Determine the number of lines in the data that contain "resolution". Answer with that number only.

::: DATA SECTION

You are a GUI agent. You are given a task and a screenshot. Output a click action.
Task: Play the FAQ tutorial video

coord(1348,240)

::::::
::: DATA SECTION

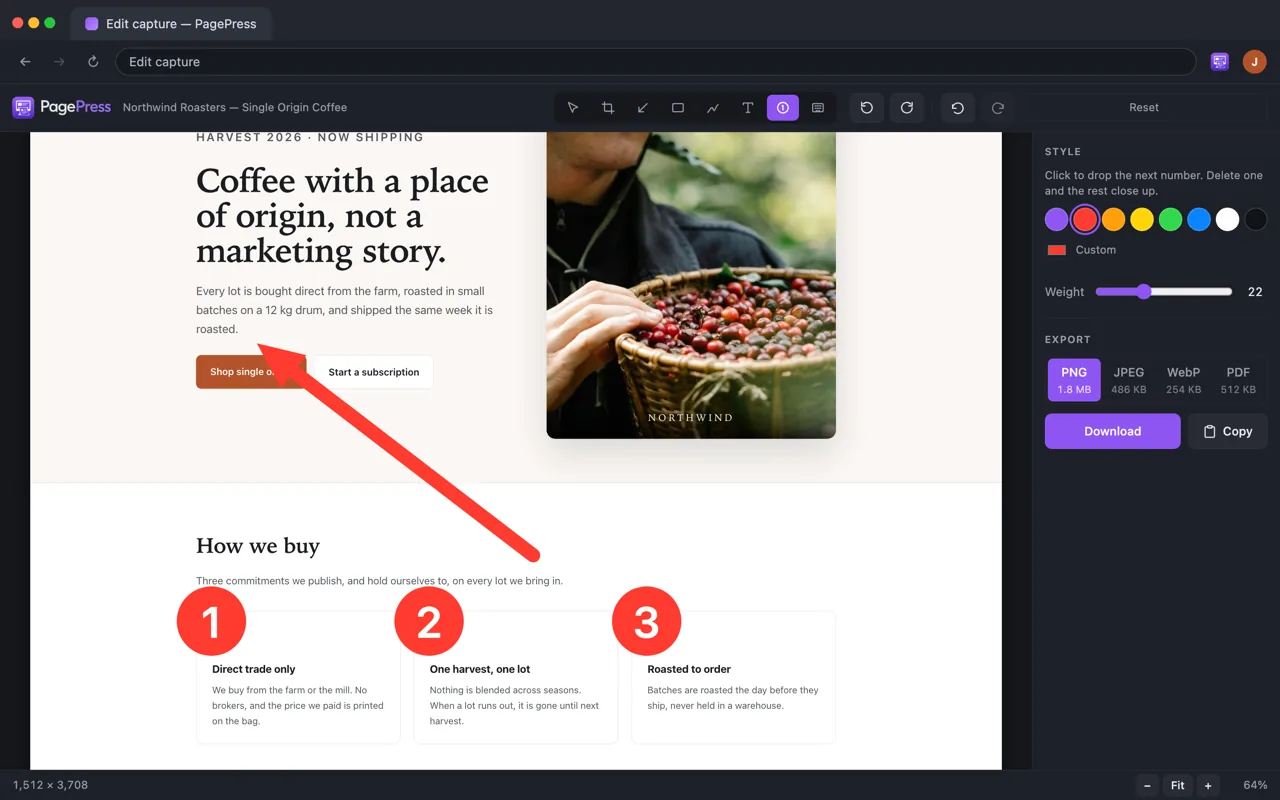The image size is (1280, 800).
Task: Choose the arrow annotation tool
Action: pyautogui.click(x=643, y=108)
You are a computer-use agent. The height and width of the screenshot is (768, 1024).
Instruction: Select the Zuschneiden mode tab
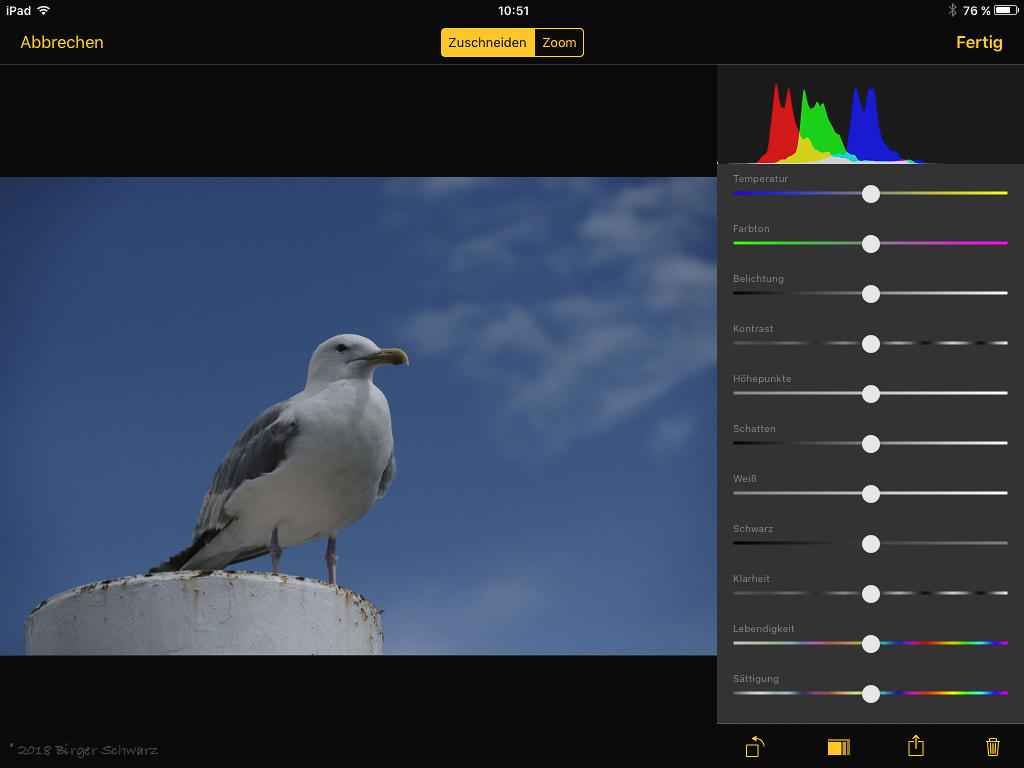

::::::
::: DATA SECTION

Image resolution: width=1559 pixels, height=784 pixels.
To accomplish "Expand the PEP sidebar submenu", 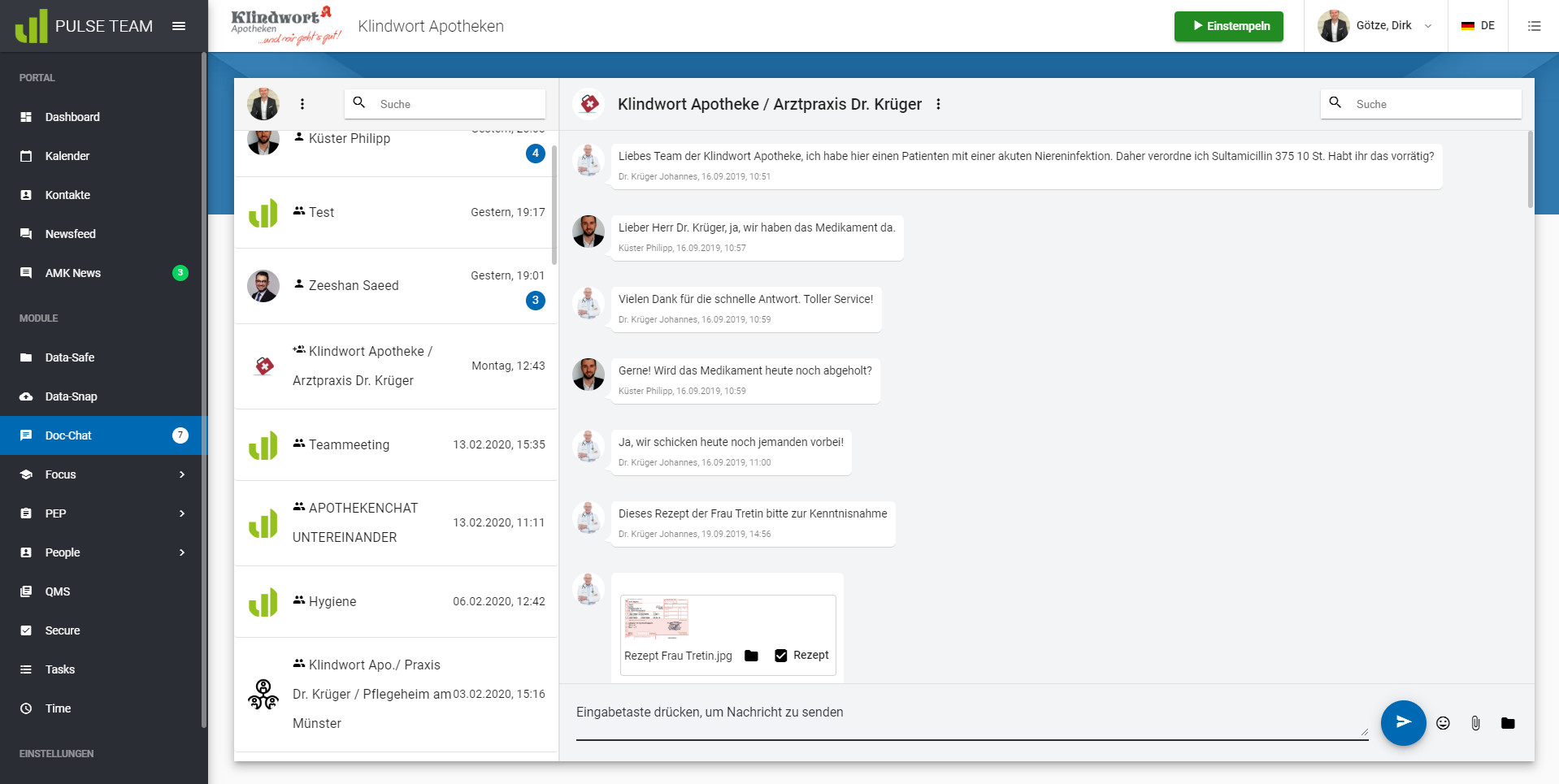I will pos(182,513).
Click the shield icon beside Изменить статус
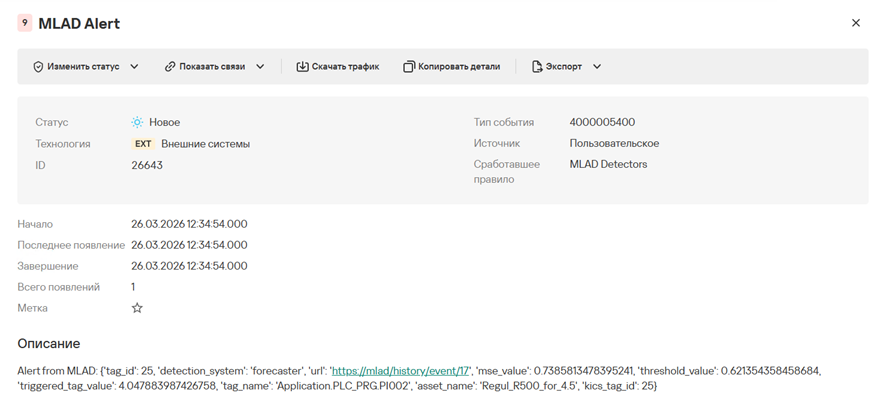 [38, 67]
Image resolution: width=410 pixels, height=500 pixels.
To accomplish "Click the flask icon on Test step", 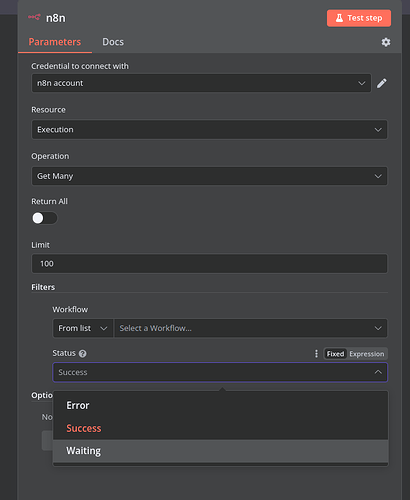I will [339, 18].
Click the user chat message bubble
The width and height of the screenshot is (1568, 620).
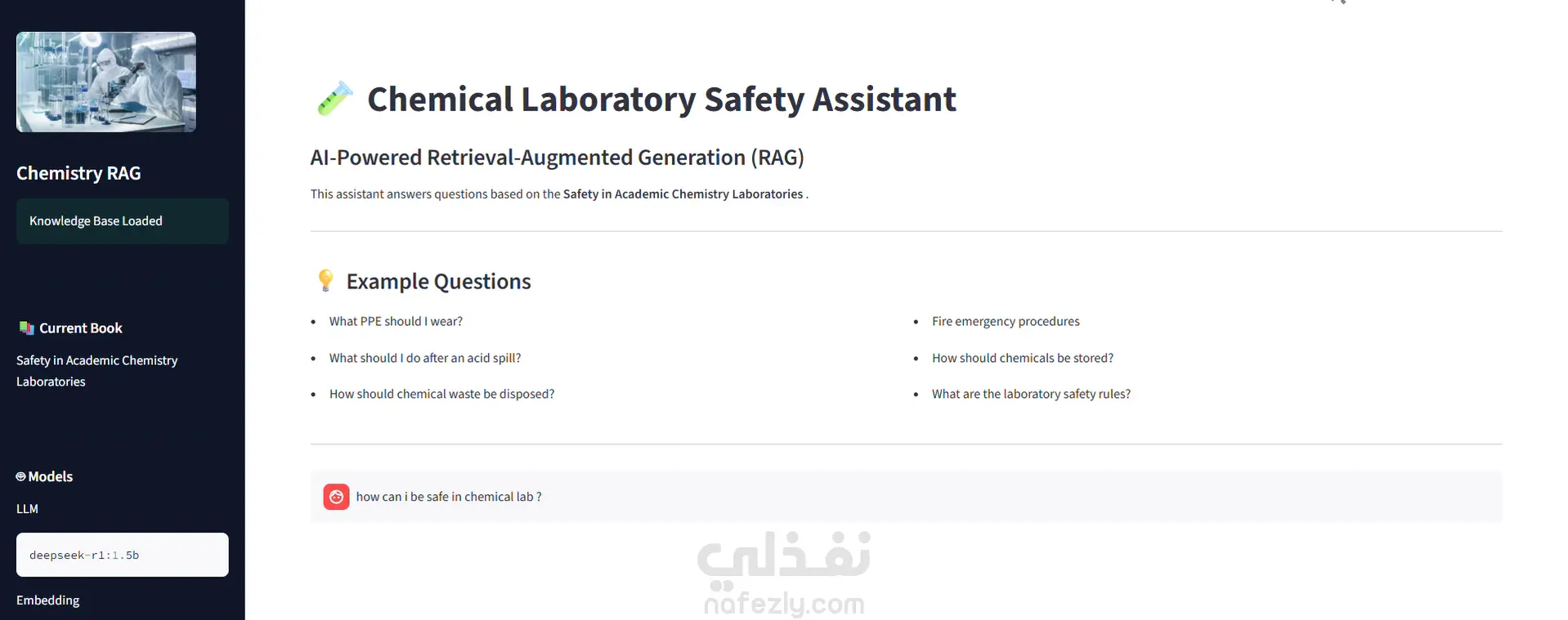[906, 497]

::::::

TASK RESULT. 2